With over 2,200 employees working in communities across the province, our teams are focused every day on maintaining and improving the power system, and your experience with us. 

Since introducing our Five-Year Reliability Plan (2025–2029) last year, we’ve invested approximately $205 million across the system. This work is focused on areas that will make a real difference for you and your neighbours—like tree trimming, replacing aging equipment, and modernizing the grid to improve reliability and support more renewable energy. 

Here’s what that work is starting to look like for you:  

  • Tree-related outages are down 19 percent
  • Equipment-related outages are down 18 percent
  • Overall outages in 2025 were the lowest they’ve been since 2012, and have steadily improved over the past four years 

As our Chief Operating Officer, Dave Pickles, said, outages are more than a number—they are disruptions to your day. “We understand how frustrating outages can be, and we know that customers measure reliability by their own experience, not by plans, statistics, or promises.” 

While we plan carefully and work closely with customers, stakeholders, and the Nova Scotia Energy Board, unexpected events can still happen. In 2025, the cyber incident disrupted our operations and affected our ability to conduct business as usual. 

We are measured against 14 performance standards, and in 2025 we achieved nine of them. Of the five we missed, some were related to the cyberattack—resulting in things like higher number of estimated bills and longer-than-usual call wait times at our Customer Care Centre—as well as complex outages, such as motor vehicle accidents that can damage multiple poles and take longer to restore. 

Missing targets matter—to you and to us. We take full responsibility for these results.     

And our work is not done. 

We're continuing to invest $45 million per year in tree trimming over the next two years, increasing it to $60 million the year after that. We’re also replacing older infrastructure and raising equipment standards—like installing stronger poles designed to withstand increasingly severe weather. At the same time, we’re modernizing the grid so outages can be detected, isolated, and restored more quickly. 

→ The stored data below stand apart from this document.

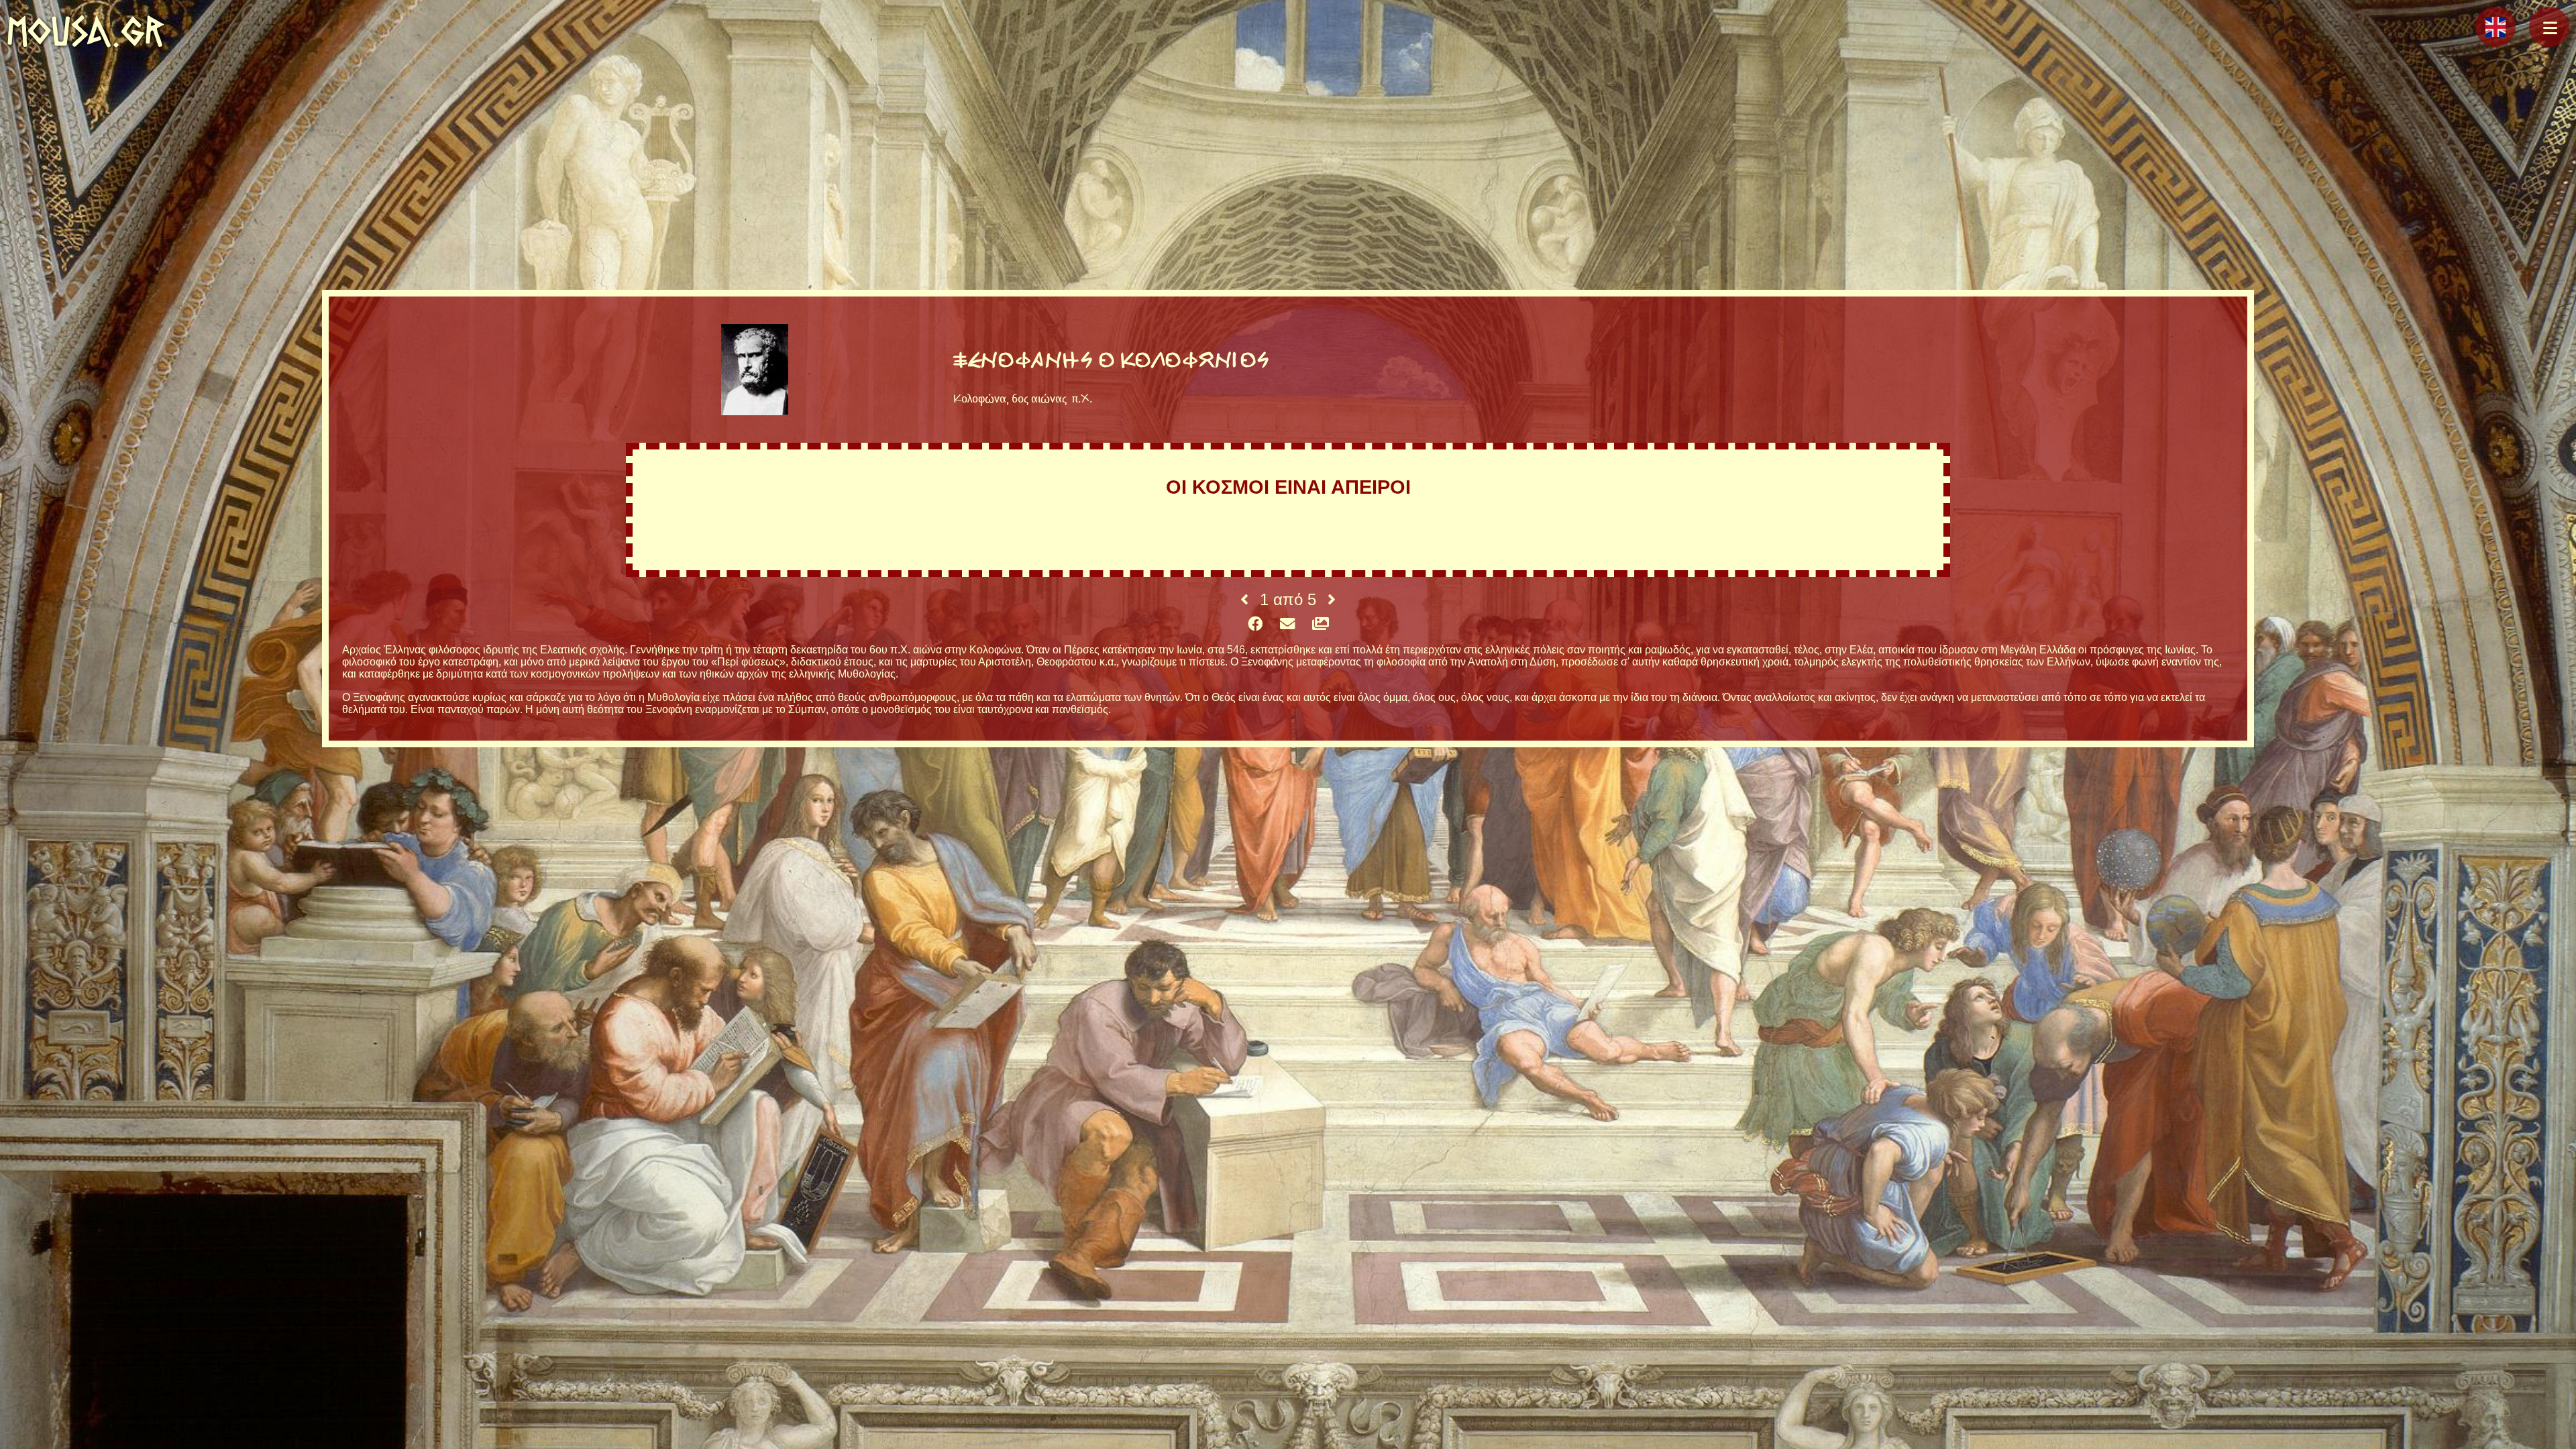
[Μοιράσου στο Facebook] (1255, 624)
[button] (2549, 27)
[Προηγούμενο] (1244, 599)
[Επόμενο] (1332, 599)
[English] (2495, 27)
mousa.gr (85, 31)
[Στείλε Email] (1287, 624)
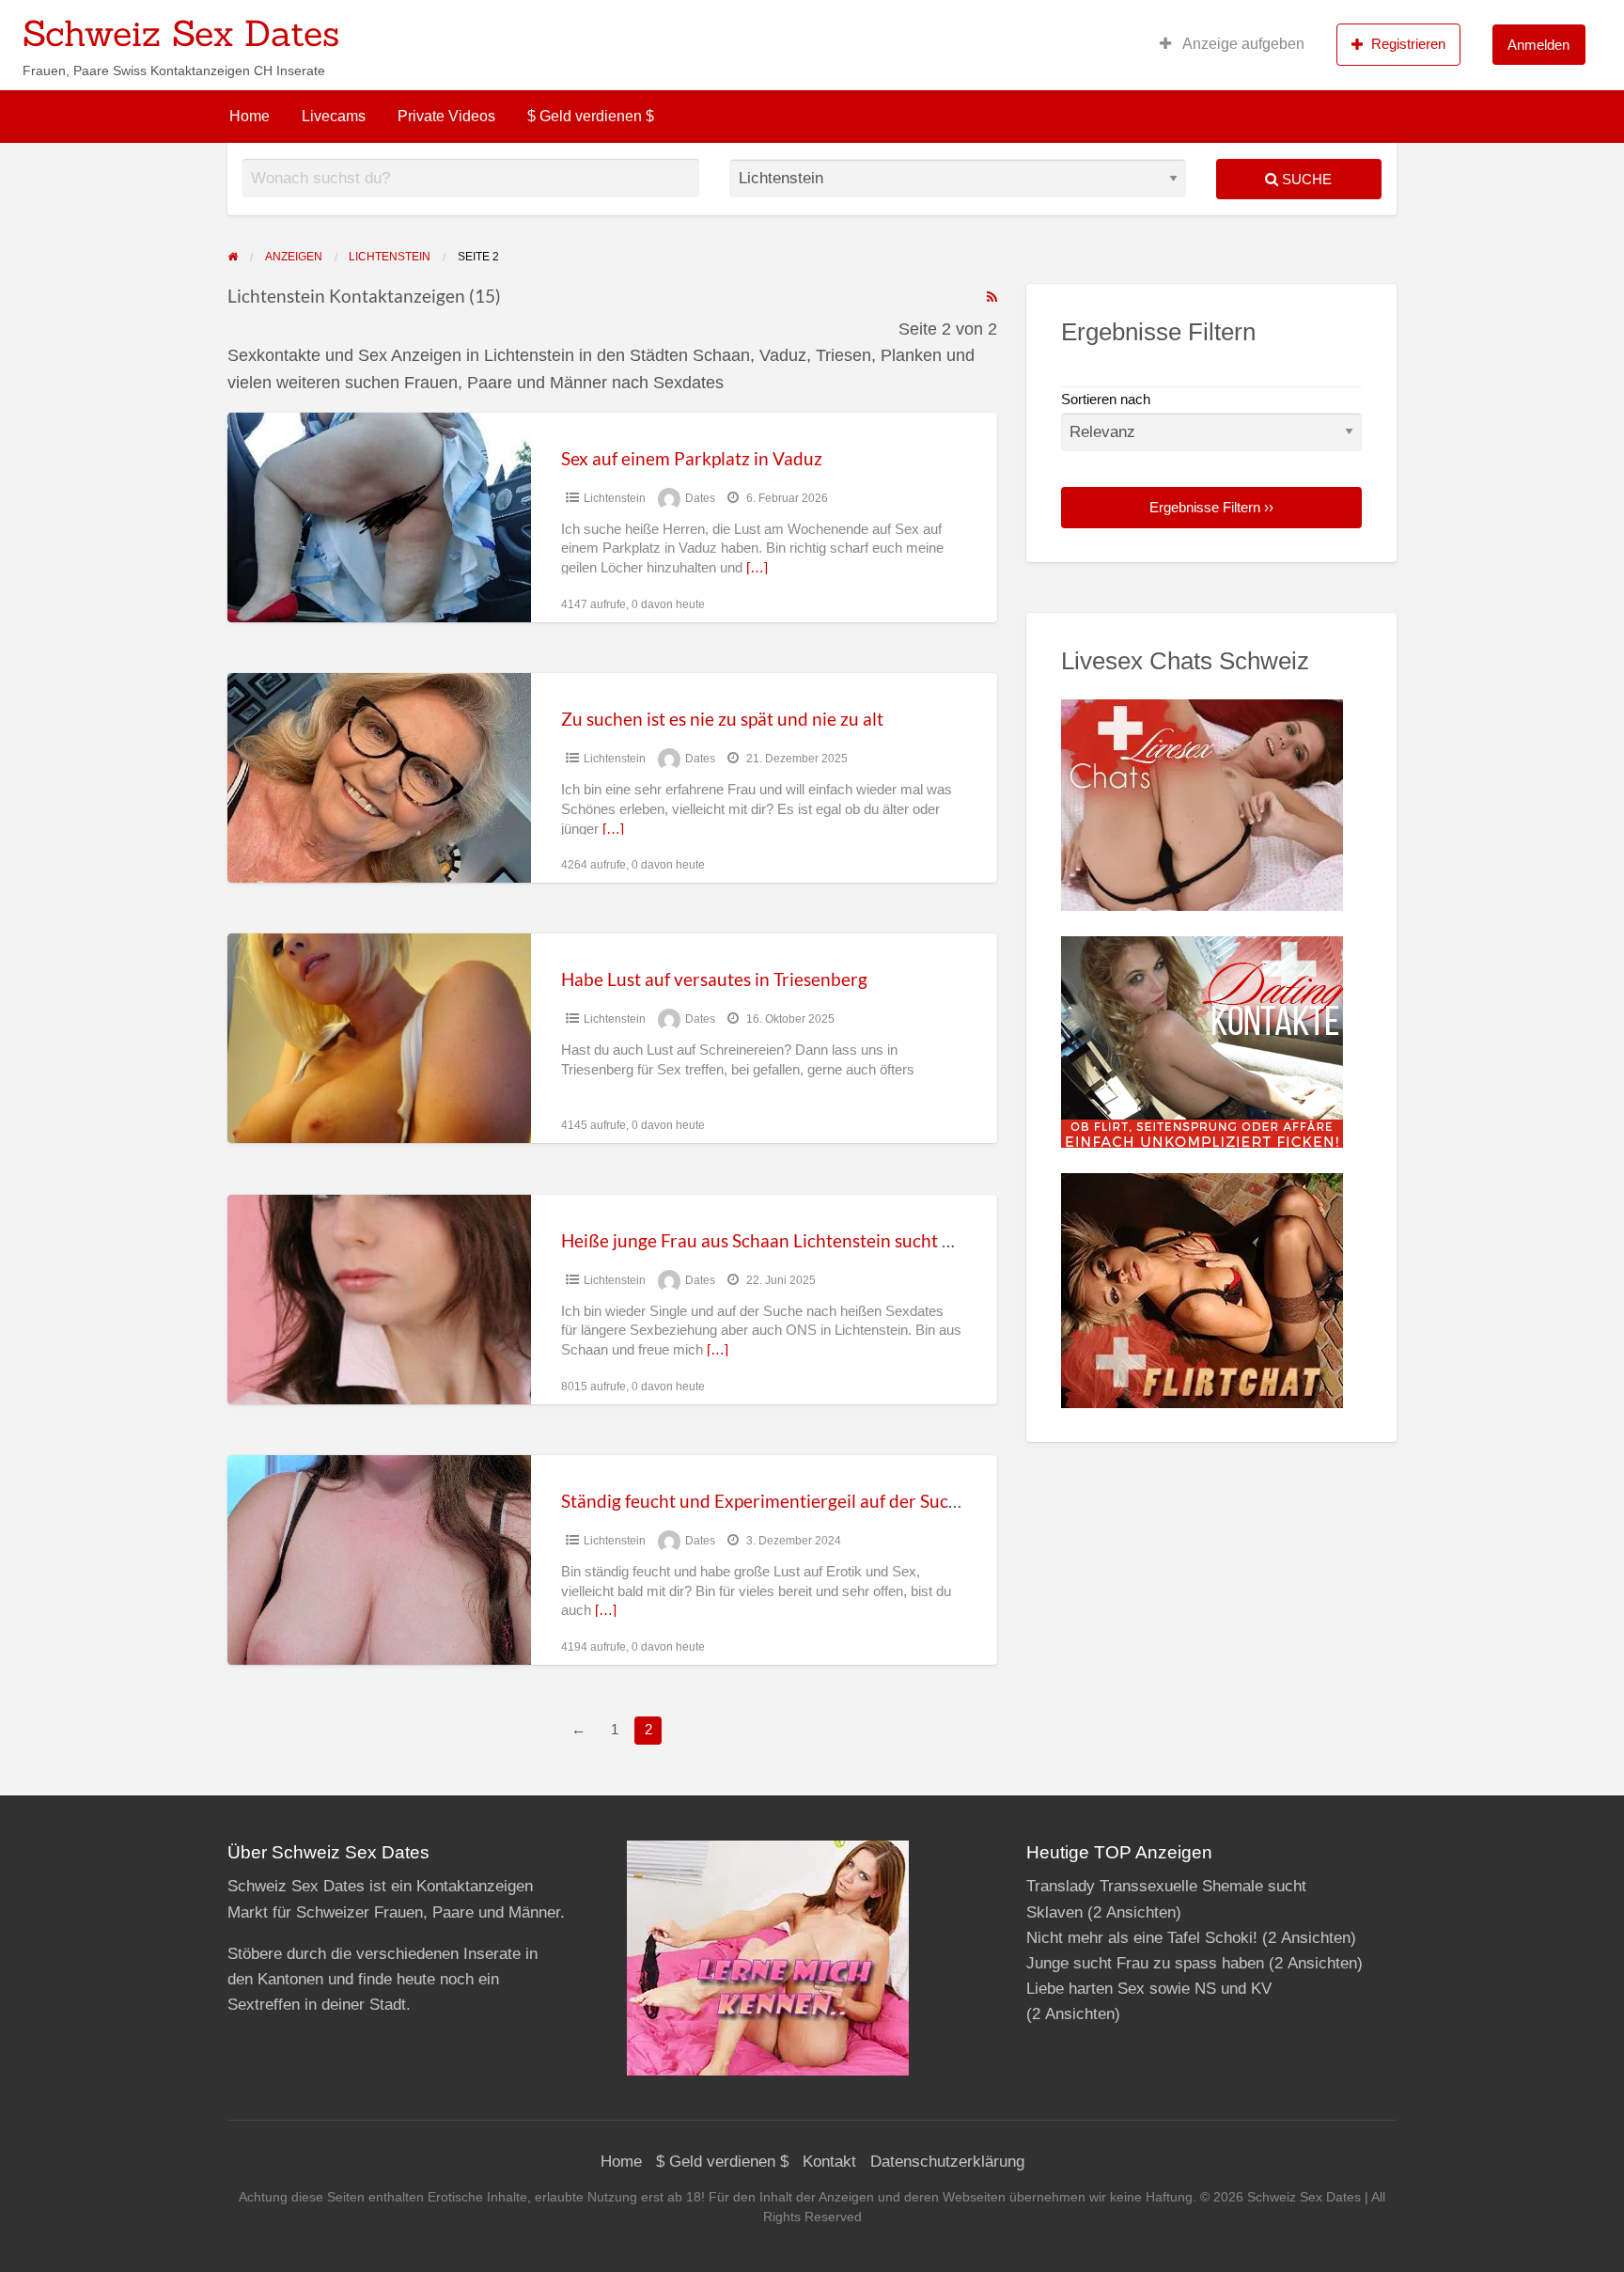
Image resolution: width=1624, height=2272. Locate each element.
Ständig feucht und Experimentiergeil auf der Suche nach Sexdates (822, 1501)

Our teams are also advancing grid-scale battery storage, with three sites expected to be operational by the end of this year, along with a new transmission line between Nova Scotia and New Brunswick to strengthen reliability across the region. 

Improving reliability across a large, weather-exposed system takes time—and we know you want to see real progress. 

We’re focused on learning from challenges, listening to you, and continuing to invest in the work that will deliver more reliable service for you and your family.